(Task set)
1. In the Katarzyna Cichopek profile, what character did she play in the serial Dziki?
2. Extend the Katarzyna Cichopek profile past its final entry.

(Source excerpt)
Katarzyna Cichopek (born 7 October 1982 in Warsaw, Poland) is a Polish actress.

She is best known to the Polish audience as Kinga Zduńska, starring in the series M jak miłość (L for Love) which is watched by nearly 10 million people. She is the winner of the popular TV show Taniec z Gwiazdami (Polish Dancing with the Stars). She was the host of Jak oni śpiewają? (Polish version of Soapstar Superstar).

Career

1997
Cichopek acted in the serial Boża podszewka as Elżutka.

2000
She was in the serial M jak miłość as Kinga Zduńska.

2004
She took part in the serial Dziki as Zosia Walczakowa.

2005
She was on the Polish Dancing with the stars: Taniec z Gwiazdami.

Cichopek became laureate of the award Viva! Najpiękniejsi.

2006
She became presenter of the festival "TOPTrendy".

2007
She became presenter on popular show Jak Oni Śpiewają? (Soapstar Superstar) and at the festival "TOPTrendy."

(Raw records)
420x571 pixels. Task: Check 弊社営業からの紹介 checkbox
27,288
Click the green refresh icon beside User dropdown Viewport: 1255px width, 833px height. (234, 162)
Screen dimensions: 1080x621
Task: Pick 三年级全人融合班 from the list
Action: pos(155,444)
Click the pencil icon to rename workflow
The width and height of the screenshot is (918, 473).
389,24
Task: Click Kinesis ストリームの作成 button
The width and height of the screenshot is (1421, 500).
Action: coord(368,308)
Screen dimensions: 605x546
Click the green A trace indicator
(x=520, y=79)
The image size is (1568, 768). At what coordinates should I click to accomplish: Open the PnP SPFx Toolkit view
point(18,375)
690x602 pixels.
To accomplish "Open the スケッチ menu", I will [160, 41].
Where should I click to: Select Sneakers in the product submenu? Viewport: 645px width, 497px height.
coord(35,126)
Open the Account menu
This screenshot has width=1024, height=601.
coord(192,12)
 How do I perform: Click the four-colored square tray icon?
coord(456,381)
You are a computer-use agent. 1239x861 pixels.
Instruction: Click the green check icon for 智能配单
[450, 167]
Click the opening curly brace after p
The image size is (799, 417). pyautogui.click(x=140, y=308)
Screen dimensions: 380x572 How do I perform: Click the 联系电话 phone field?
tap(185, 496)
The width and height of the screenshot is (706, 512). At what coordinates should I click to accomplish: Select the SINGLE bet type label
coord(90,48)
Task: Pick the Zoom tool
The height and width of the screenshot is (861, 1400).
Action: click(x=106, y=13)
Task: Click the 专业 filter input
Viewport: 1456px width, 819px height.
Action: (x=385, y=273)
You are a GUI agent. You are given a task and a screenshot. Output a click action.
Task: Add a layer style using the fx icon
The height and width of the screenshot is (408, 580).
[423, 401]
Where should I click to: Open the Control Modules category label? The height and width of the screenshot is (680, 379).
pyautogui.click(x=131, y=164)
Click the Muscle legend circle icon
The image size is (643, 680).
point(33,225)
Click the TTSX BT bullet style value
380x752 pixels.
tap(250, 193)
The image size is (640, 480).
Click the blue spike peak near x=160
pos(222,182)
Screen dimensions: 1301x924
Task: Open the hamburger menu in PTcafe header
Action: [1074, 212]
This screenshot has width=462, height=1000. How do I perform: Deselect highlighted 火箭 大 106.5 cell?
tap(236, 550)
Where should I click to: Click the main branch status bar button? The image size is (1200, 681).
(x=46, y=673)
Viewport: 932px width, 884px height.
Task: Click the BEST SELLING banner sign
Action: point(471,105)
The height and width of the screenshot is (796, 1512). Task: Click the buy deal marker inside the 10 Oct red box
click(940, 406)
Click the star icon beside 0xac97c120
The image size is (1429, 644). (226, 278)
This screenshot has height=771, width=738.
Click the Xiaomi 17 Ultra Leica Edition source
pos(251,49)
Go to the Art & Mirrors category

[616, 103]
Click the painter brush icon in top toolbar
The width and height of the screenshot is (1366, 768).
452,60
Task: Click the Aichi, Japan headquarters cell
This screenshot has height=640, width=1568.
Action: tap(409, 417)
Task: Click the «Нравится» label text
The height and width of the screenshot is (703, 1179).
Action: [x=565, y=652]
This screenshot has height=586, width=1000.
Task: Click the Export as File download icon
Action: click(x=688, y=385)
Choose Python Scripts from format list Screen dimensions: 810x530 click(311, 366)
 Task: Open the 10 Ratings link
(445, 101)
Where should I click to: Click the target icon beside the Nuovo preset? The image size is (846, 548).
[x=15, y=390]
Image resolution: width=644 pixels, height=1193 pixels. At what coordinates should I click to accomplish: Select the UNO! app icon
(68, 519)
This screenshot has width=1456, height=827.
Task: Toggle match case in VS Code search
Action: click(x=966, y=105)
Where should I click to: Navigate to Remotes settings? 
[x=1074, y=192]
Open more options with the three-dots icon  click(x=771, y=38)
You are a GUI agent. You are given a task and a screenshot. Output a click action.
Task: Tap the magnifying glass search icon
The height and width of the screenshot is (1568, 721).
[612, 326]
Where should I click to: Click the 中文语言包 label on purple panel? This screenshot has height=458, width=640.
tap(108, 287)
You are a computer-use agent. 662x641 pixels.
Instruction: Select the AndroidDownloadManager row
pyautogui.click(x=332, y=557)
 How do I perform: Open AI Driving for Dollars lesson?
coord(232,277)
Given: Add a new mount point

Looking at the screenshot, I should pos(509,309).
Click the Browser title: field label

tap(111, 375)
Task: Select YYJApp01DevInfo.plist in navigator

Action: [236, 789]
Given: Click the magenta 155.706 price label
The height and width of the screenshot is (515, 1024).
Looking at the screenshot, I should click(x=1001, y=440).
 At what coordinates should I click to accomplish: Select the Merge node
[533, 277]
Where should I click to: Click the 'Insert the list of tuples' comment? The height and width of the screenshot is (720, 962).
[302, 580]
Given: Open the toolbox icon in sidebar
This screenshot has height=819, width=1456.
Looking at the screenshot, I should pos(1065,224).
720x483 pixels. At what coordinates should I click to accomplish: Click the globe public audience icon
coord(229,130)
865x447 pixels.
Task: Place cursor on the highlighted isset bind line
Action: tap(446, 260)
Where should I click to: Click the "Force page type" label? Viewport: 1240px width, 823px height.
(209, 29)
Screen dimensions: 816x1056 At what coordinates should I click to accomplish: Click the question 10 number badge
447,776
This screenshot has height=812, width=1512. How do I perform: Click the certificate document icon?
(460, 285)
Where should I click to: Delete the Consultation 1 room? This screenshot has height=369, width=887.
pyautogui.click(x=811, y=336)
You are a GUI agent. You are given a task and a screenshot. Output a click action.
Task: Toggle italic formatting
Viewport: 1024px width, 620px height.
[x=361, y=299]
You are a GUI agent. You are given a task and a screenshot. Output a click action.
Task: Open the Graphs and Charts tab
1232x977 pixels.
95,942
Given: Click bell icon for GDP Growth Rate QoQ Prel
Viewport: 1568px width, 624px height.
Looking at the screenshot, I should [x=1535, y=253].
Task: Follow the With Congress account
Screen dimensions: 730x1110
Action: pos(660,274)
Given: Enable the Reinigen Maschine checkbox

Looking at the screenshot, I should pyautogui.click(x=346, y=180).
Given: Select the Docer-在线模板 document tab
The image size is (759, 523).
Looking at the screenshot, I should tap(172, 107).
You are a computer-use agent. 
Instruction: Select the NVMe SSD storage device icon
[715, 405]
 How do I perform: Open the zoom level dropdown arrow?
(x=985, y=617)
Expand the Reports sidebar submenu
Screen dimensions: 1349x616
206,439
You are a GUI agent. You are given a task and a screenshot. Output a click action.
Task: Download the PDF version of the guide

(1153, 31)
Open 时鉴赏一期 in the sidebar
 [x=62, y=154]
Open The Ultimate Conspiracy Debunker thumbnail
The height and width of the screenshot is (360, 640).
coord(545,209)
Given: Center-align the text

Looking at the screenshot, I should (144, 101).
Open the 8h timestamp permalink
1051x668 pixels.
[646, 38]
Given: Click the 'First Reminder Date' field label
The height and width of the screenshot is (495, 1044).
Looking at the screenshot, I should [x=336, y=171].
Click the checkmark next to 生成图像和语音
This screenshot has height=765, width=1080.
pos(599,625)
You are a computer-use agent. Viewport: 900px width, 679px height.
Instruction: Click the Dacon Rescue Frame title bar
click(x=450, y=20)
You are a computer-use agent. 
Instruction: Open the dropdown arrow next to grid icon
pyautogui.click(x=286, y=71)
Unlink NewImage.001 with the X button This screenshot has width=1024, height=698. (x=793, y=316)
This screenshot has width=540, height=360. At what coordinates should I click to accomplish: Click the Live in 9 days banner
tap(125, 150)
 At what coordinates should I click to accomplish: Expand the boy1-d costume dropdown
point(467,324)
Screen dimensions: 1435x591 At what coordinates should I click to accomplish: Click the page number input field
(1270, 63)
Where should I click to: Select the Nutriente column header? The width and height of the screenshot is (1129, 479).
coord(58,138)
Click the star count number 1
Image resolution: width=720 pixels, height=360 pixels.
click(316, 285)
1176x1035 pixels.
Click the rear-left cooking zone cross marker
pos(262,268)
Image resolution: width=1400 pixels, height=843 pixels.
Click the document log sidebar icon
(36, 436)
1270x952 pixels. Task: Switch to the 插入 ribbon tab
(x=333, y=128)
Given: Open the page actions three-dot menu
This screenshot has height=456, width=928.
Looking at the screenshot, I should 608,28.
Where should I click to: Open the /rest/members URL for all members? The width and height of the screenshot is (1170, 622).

(Responses)
1. Zosia Walczakowa.

2.
In the Eurovision Dance Contest 2007 Kasia Cichopek and Marcin Hakiel were in 4 place.

2008
She married Marcin Hakiel. They have a son Adam (born 2009) and a daughter Helena (born 2013), who in June 2021 performed for the first time on the stage of the Musical Theater „Roma”.

Cichopek was a guest star in TV series Agentki as Anna Migdalska, I kto tu rzadzi? as Iwona, and Daleko od noszy as Joasia.

2009

She took part in the TV series "Tancerze" as Klaudia.

2010 
She made her debut as a theater actress on the stage of the Kamienica Theater in Warsaw.

2013 
She played in the music video for the song "All at once" by Liber and Natalia Szroeder.

Actress 

Boża podszewka (1997) as Elżutka
 (2004) as Zosia Walczakowa
M jak miłość (2000- ) as Kinga Filarska-Zduńska

Dancing with the Stars 

In 2005 Cichopek took part in season 2 of Taniec z Gwiazdami. She danced with Marcin Hakiel and won the season.

On September 4, 2006 she and partner Marcin Hakiel won "Finał Finałów" - finale season 3.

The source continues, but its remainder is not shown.